The 2nd Regiment, Texas Infantry was an infantry regiment from Texas that served with Confederate States Army in the American Civil War. The regiment was organized by the then Captain John Creed Moore, who would become the regiment's 1st Colonel. Many of the men were from Houston and Galveston.

== Formation ==
Following the ratification of Texas' Ordinance of Secession on February 20, 1861, militia companies from across the state started forming to protect the new Confederacy. Once these independent companies were formed, they were ordered to Galveston to defend the Texas coast. By September of 1861, the regiment was brought to full strength, and the Confederate government in Richmond was notified. The Confederate War Department accepted Moore's Regiment as the First Texas Infantry Regiment. However, due to the political influence of Texas Senator Louis T. Wigfall, his battalion of Texas companies, which independently moved to Richmond, received the honor of being named First Texas. Thus, Moore's regimental designation was changed to Second Texas.

-----

▸ **Problem set**:
A - Output the portion of the passage on the 2nd Texas Infantry starting at "The 2nd Regiment, Texas" and ending at "Houston and Galveston.".
B - Go on with the passage on the 2nd Texas Infantry from the point where it stops.
The entries that come next are separate material, unrelated to the passage on the 2nd Texas Infantry.

[Saved data entries]
-----

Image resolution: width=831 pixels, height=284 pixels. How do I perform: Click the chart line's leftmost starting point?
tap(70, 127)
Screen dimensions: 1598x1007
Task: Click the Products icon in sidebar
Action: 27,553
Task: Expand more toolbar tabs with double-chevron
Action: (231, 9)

-----

▸ **Activity answers**:
A -
The 2nd Regiment, Texas Infantry was an infantry regiment from Texas that served with Confederate States Army in the American Civil War. The regiment was organized by the then Captain John Creed Moore, who would become the regiment's 1st Colonel. Many of the men were from Houston and Galveston.

B -
Once the regiment was formed, Moore started drilling his men on Galveston Island. One of its companies, Captain Ashbel Smith's Bayland Guards, Company C, had Sam Houston Jr. among its ranks. Ever so often, his father, Sam Houston, would come by and watch the drills. Though a fervent unionist, Houston supported the soldiers and raised their morale with his humor.

In December of 1861, the regiment was moved to Camp Bee in Houston.
The regiment would continue drilling until Moore received orders in March of 1862 to join Major General Earl Van Dorn in Arkansas. Once in Helena, Moore received new orders to report to General Albert Sidney Johnston in Corinth. After nearly a month of traveling, the regiment joined the Army of Mississippi. Once they arrived, the men also received their uniforms. These were undyed white wool uniforms that Moore ordered while they traveled from Texas.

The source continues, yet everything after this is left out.